### [EXERCISE REQUIREMENTS]
Reproduce verbatim the passage of the cocoa article that runs from "The ICI system" up to and including "exposure to agrochemicals.".

### [DOCUMENT SECTION]
The issue of COVID-19 and other shocks such as the recent NORC report on child labour in the cocoa sector has pushed the issue up the World Cocoa Foundation (WCF) Partnership Meeting's agenda this year, which is being held online.
If any more motivation was needed from the sector on tackling child labour, then delegates were reminded by Nick Weatherill, International Cocoa Initiative (ICI) Executive Director, that 2021 has been designated the international year for elimination of child labour.
Weatherill had the somewhat unenviable task of looking for the positives after the NORC report revealed there was still a large number of children (1.56m, according to NORC) being forced into hazardous labour in Cote d’Ivoire and Ghana, the vast majority on family farms.
But, he told the Meeting the latest research was "encouraging" – despite the daunting figures.
Child Labour Monitoring and Remediation Systems (CLMRS), like the one implemented by the ICI, are having an impact in identifying and remediating cases of child labour.
The ICI system is based on the presence of facilitators within cocoa-growing communities who raise awareness on the issue of child labour, identify cases and request remediation actions that are implemented by ICI together with the chocolate company and cocoa supplier.
He said 88-96% of child labourers are attending school – and 94% of child labourers live with their relatives or parents.
But the big problem with child labour in cocoa is the prevalence of hazardous work – using sharp tools, carrying heavy loads and exposure to agrochemicals.

### [RECORDS SHOWN]
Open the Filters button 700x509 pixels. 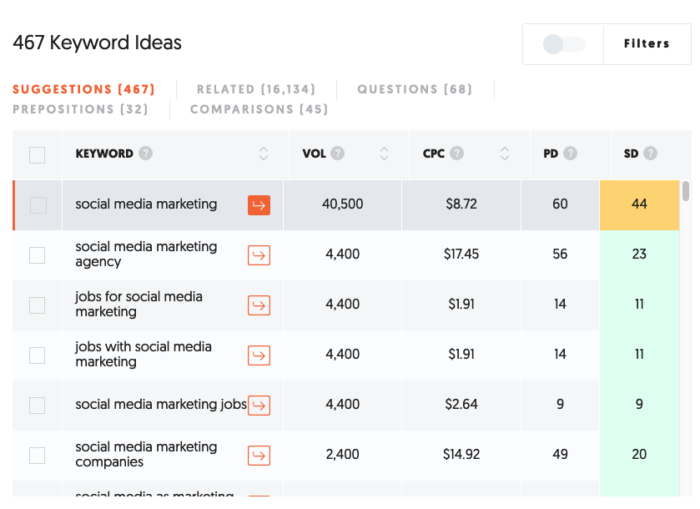coord(646,44)
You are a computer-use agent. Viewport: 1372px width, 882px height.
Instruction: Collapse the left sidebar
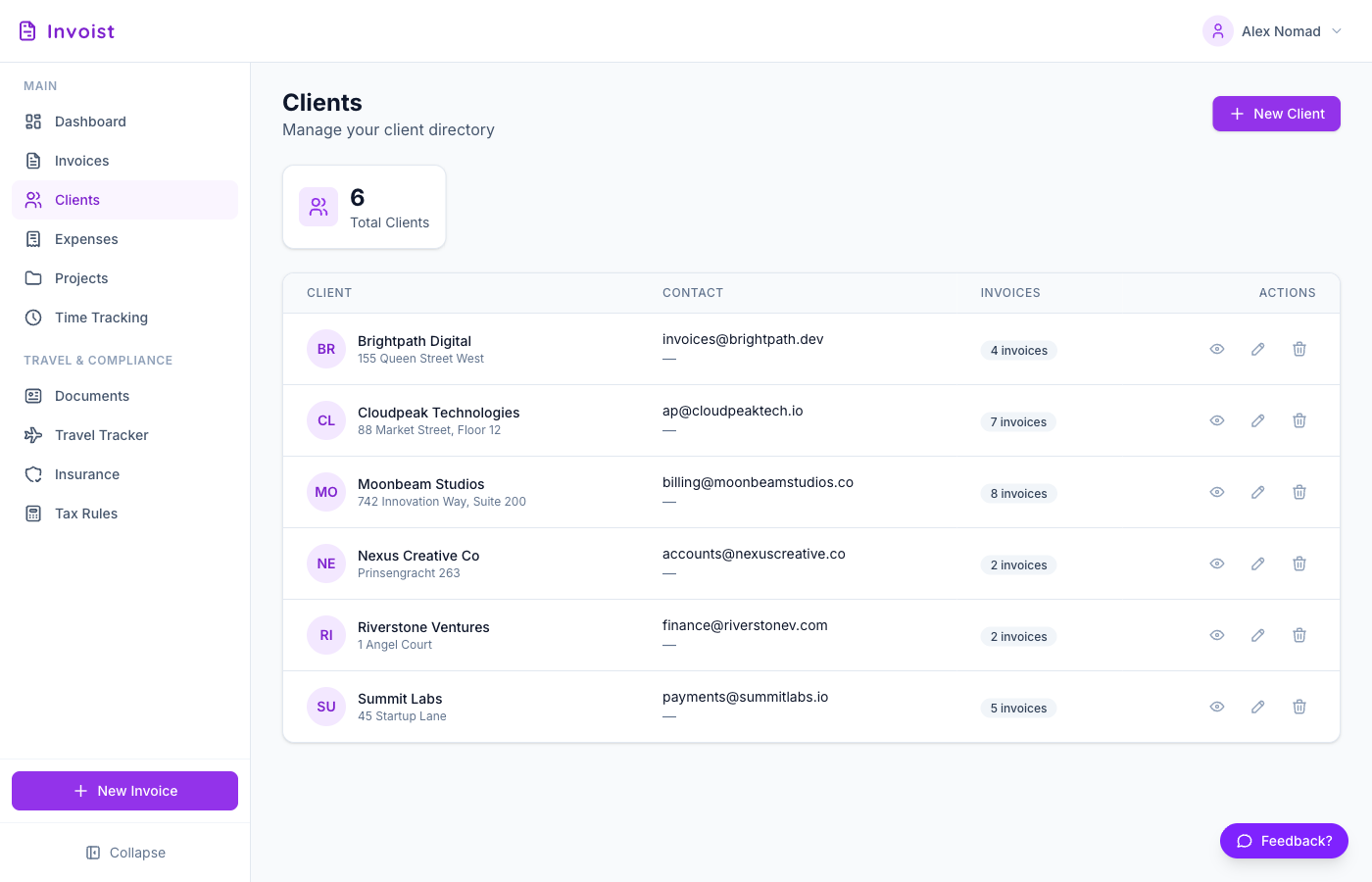click(125, 853)
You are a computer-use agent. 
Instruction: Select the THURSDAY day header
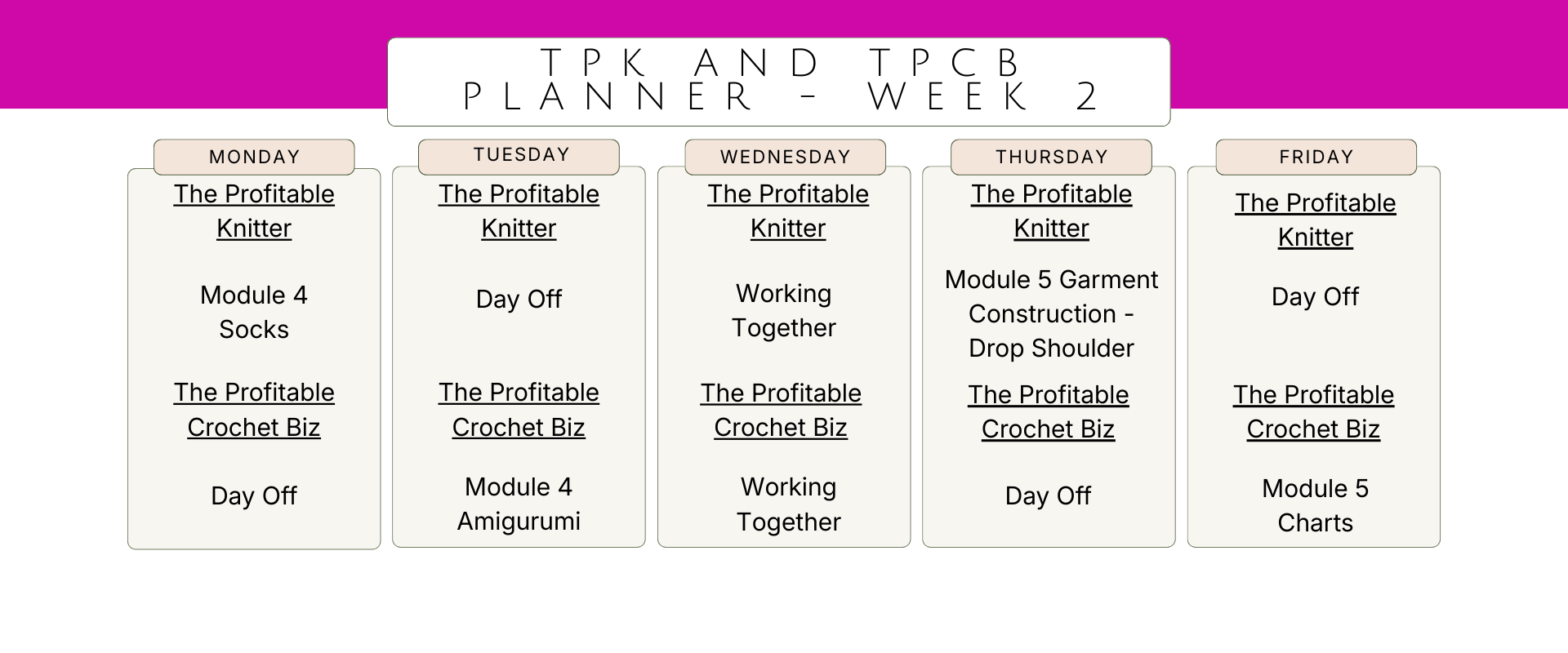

### [PROBLEM SOLUTION]
The ICI system is based on the presence of facilitators within cocoa-growing communities who raise awareness on the issue of child labour, identify cases and request remediation actions that are implemented by ICI together with the chocolate company and cocoa supplier.
He said 88-96% of child labourers are attending school – and 94% of child labourers live with their relatives or parents.
But the big problem with child labour in cocoa is the prevalence of hazardous work – using sharp tools, carrying heavy loads and exposure to agrochemicals.